14 DAY TRIAL // Cybercriminals have been running a new campaign that aims at changing the domain name system (DNS) settings in order to point to malicious servers hosting Fareit malware; the threat masquerades as an update for the “Pro” version of Flash Player.
With the DNS configuration modified this way, victims can no longer reach legitimate websites and land instead on pages controlled by the attacker. The risk is severe because the domain name in the web browser is the correct one, making it appear that any content presented comes from a legitimate source.
DNS servers are responsible for resolving the connections to the right website by translating the domain name into the IP address of the legitimate machine serving the content. By altering the IP list, the connection is established to a different server, while the domain name in the web browser remains unchanged.
An update for Flash Player “Pro” is highly suspicious
A “Pro” version for Flash Player does not exist and being asked to update it should be a clear indication of malicious activity.
However, since the file appears to be delivered by the website the users try to visit, many would fall for the trick and infect their computer with Fareit; notice in the first image below that the update request appears to come from google.com, when in fact it is foisted by a rogue machine.
The capabilities of the malware include stealing credentials for different types of accounts, from crypto-currency wallets to passwords stored in the web browser. It can also be used to funnel in other malicious software that have a different purpose (ransomware, financial banking).

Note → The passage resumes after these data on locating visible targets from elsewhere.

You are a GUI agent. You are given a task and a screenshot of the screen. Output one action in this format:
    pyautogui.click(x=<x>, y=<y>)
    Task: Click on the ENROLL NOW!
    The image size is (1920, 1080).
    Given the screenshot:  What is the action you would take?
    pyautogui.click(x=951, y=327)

Most of the infections have been recorded in Poland
Security researchers at F-Secure observed that the malware piece in the recent campaign was delivered from servers located in Turkey, Germany, Netherlands and the US. As per the information from the security company, multiple DNS servers making the connections are located in Canada.
Most of the Fareit infections have been traced to computers in Poland, although users in Brazil, Italy, Finland and Turkey are also affected.

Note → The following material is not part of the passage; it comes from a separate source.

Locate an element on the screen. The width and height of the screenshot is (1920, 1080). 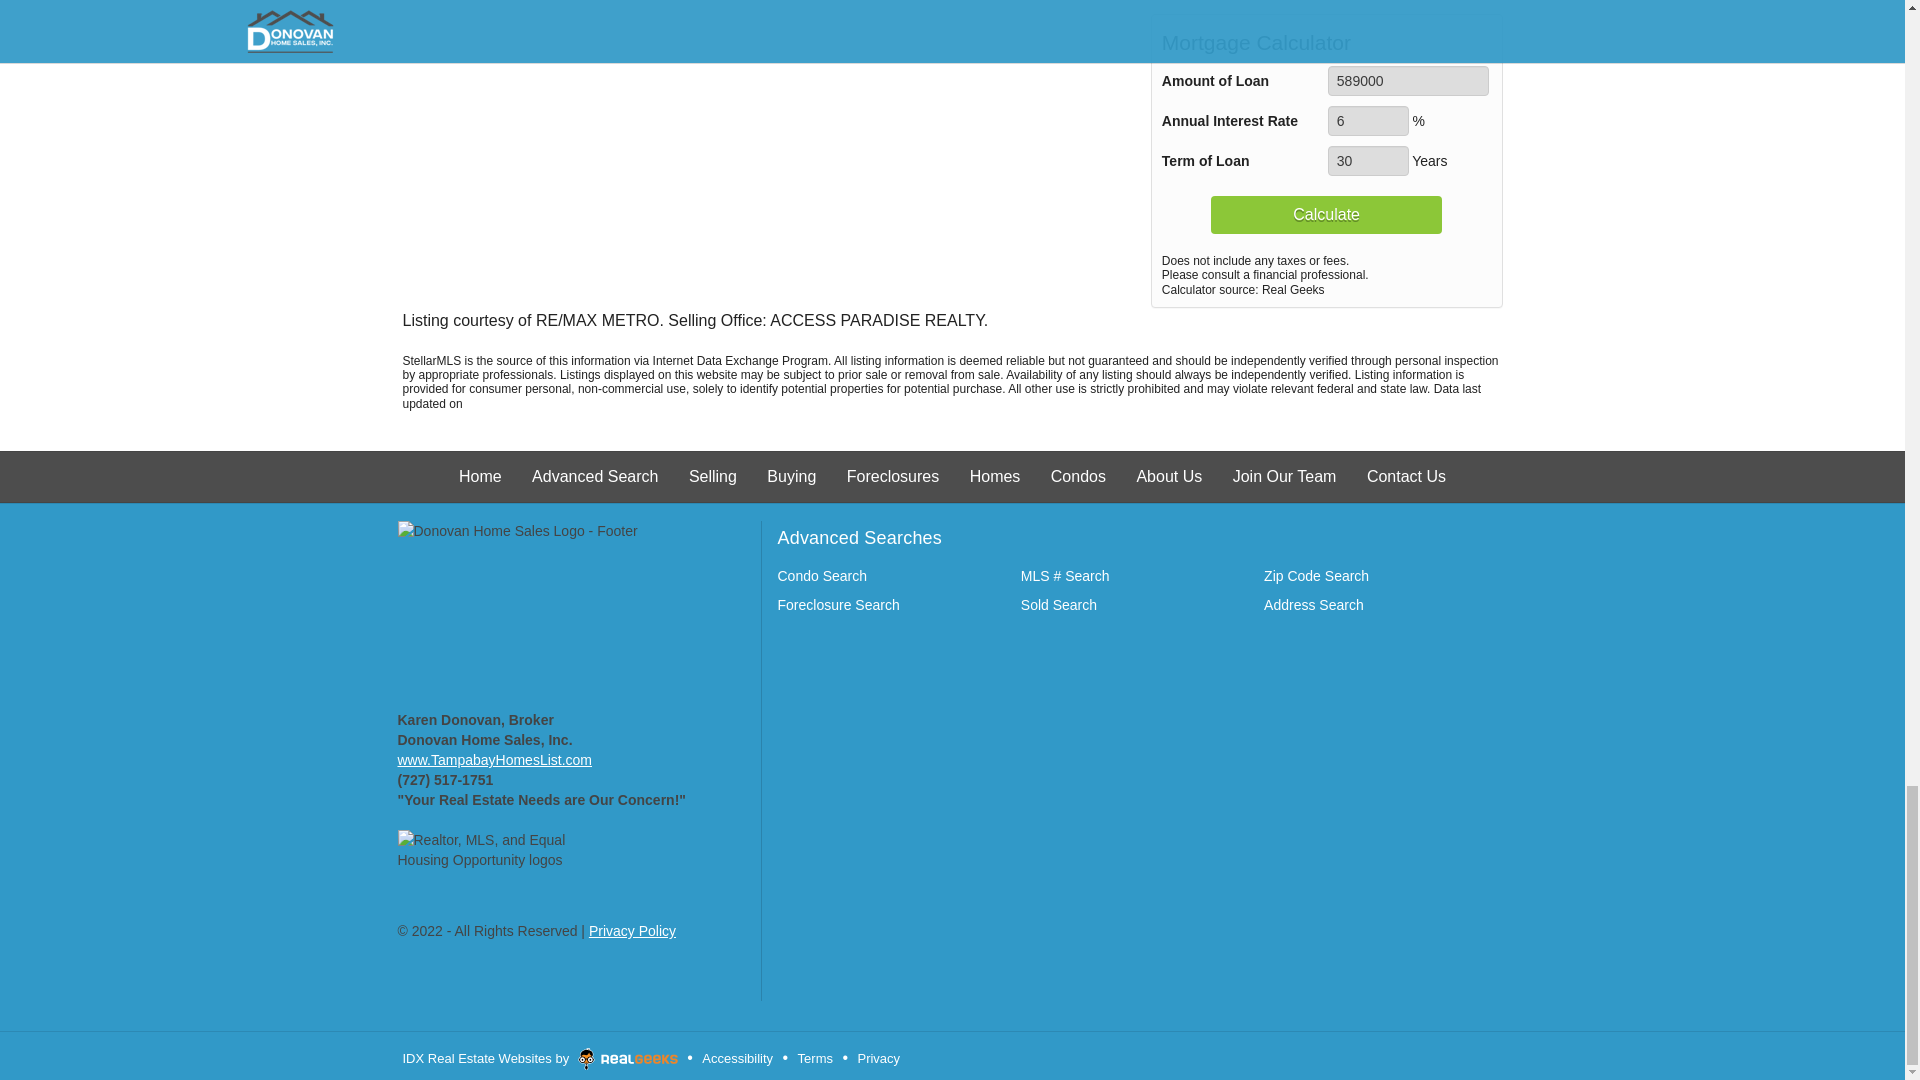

If the DNS server settings have been altered, security experts advise restoring them on the router either by resetting the device or by manually entering the correct addresses. Changing the router password and turning off remote administration are also among the recommended actions.
On the desktop, the DNS cache should be flushed either through a reboot or running the ipconfig /flushdns command. Then, an antivirus scan with an updated, reputed solution should be carried out.